Americans surprised at Biden’s ambitious agenda; shouldn’t be
A year ago, before Joe Biden’s election to the highest American public office, New York magazine published an article titled “Biden is Planning an FDR-style Presidency.”
The author, Gabriel Debenedetti, noted that former Obama vice president Biden had captured the Democratic Party nomination “by relying on perceptions that he was an older, whiter, less world-historical (and less inspiring) Barack Obama — a steady hand who seemed more electable against a monstrous president than any of his competitors did. The heart of his pitch, whenever he delivered it clearly, was status quo ante, back to normal, restore the soul of the nation.”
But the COVID-19 crisis and Trump’s bungling of it, the author went on, “have dramatically widened Biden’s path to the presidency,” convincing him that the pandemic was breaking the country much more deeply than the Great Recession did and that it would require a much bigger response, especially with no miraculous recovery expected soon thereafter.
But it was one thing to muse in private about such sweeping intentions, and another to put them out in public to spur support for himself in the November election. Biden also floated some specific actions he had in mind upon taking office, including rejoining the Paris climate accords abandoned by Trump, and later signing executive orders protecting gender equality and much higher relief benefits.
All these circumstances changed Biden’s perceptions of what the country would need from him as president, just as the Great Depression had dictated FDR’s course. “Already,” Debenedetti wrote then, “his recovery ambitions have grown to include plans that would flex the muscles of big government harder than any program in recent history.”

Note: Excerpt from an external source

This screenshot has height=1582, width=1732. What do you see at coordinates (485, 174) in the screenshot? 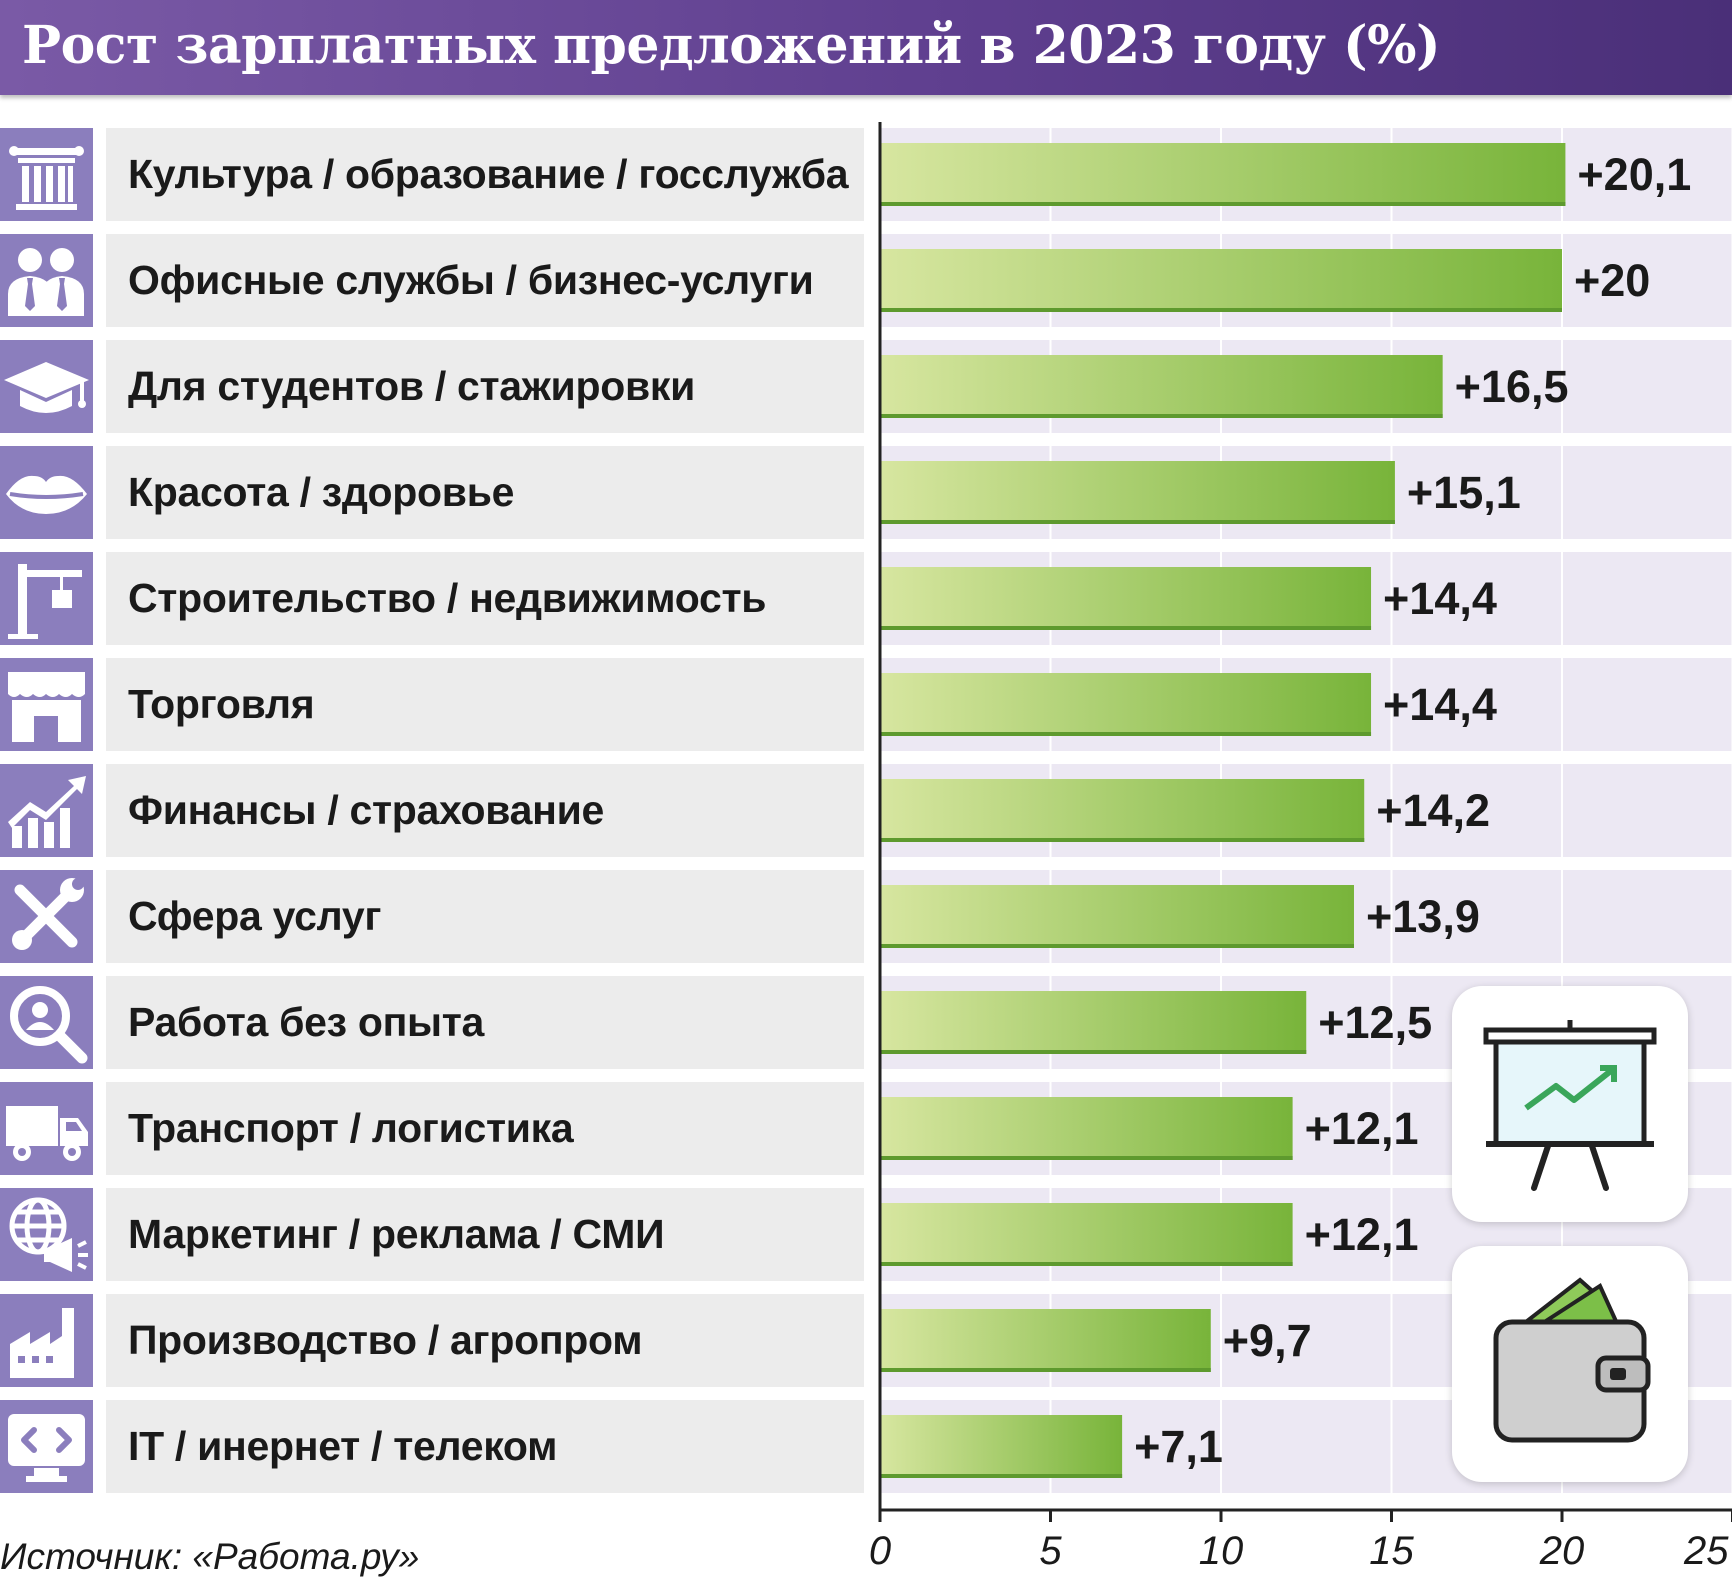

He quoted Biden envisioning “a hell of a lot bigger” spending than the $2 trillion already used for coronavirus stimulus: “whatever it takes.” As for worrying about the federal deficit, the article said, Biden argued that even if one was concerned about the size of the federal deficit, massive public investment “was the only thing capable of growing the economy enough ‘so the deficit doesn’t eat you alive.’ “
In the interview, Biden clearly had in mind pouring huge funds into combatting the pandemic in tandem with city and state governments, through wider testing, development and administering vaccines on a grand scale, at government expense. He thus served early notice that he understood the dimensions of the task he would be undertaking, and what it would require in boldness and resolve.
Even earlier in his 2020 campaign, he told CNN’s Chris Cuomo: “The blinders have been taken off because of the COVID crisis. I think people are realizing, My Lord, look at what is possible, looking at the institutional changes we can make, without becoming a socialist country or any of that malarkey.”
The latter flip remark was Biden jargon in reference to the standard Republican complaint that the rival party continues to be on a leftward decline to unvarnished socialism. But up to now at least, aggressively taking on the pandemic and providing massive relief to its victims appears to have considerable bipartisan appeal, no matter what the cost to the federal deficit.
President Biden is responding accordingly, as he has said he would from the start of the current public-health and economic nightmare. So it should have come as no surprise to close Biden watchers that he has hit the ground running.